¹ On the simplicity of ideas, this Journal, vol. 8 (1943), pp. 107–121.

² Steps towards a constructive nominalism by Nelson, Goodman and Quine, W. V., this Journal, vol. 12 (1947), pp. 105–122.Google Scholar

³ Where the complexity-value of a basis is found by adding the values of the predicates comprising the basis.

⁴ In such contexts in this paper, a capital letter is to be understood as an artificial abbreviation of some actual verbal predicate. The letter with quotes is thus to be taken as the name not of the letter but of the written-out predicate.

⁵ Here, and in two later cases, a definiens suggested to me by Prof. W. V. Quine has been adopted in place of a longer one I had originally used.

⁶ Indeed, the difficulties that may result from adopting this principle without all the reservations here outlined are so great that I rejected it entirely in my earlier paper. Yet it does seem to me to embody, however roughly, an intuitive demand that must be satisfied by any finally acceptable assignment of values. For that reason, I have in the present paper made what I hope is a sufficiently guarded use of the principle.

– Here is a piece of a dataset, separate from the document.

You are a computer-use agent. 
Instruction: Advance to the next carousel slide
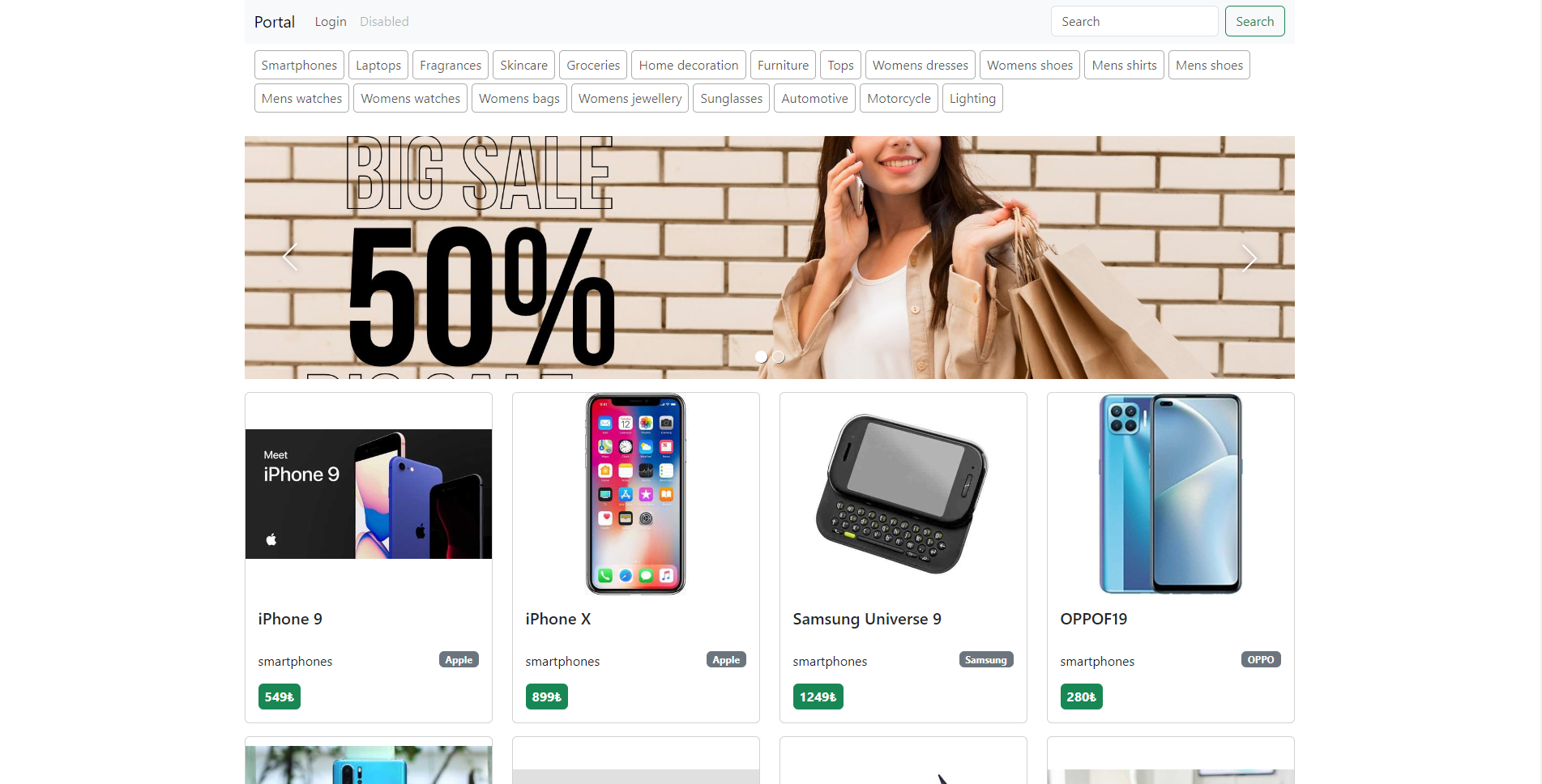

⁷ If a predicate does not select from among all the possible combinations of occupants chosen in order from certain of its places, it will have fewer than n–1 joints, as we shall see in Section 3. But predicates of this special kind are not in question at the moment, when only applicability (in addition of course to the number of places) is assumed. The degree of simplicity ascribed to a predicate with respect to certain stated characteristics is the maximum simplicity that can be inferred from those characteristics alone (or in other words—cf. Section 4—the complexity ascribed is the maximum consistent with those characteristics). Predicates which also have certain other characteristics may subsequently be shown to be simpler. It must thus be borne in mind that many statements throughout the text are to be understood as qualified by some such phrase as “in the absence of other indications” (cf. Section 1) or “so far as determined solely by the characteristics now in question,” even where no such term as “normally,” “ordinarily” or “in general” is inserted as a remainder.

⁸ Thoroughly symmetrical predicates I shall hereafter call symmetrical. A symmetrical predicate is one such that if any selection of individuals satisfies the predicate in one order then they also satisfy it in every other order. A partially symmetrical predicate is one which is symmetrical with respect to some but not all of its places; for example, the three-place predicate “Ρ” is partially symmetrical if it is the case that (x) (y) {(∃z) P (x,y,z) ⊃ (∃w) Ρ(y,x,w)} A predicate maybe partially symmetrical with respect to scattered as well as to adjacent places. By a non-symmetrical predicate, I mean one that is not even partially symmetrical.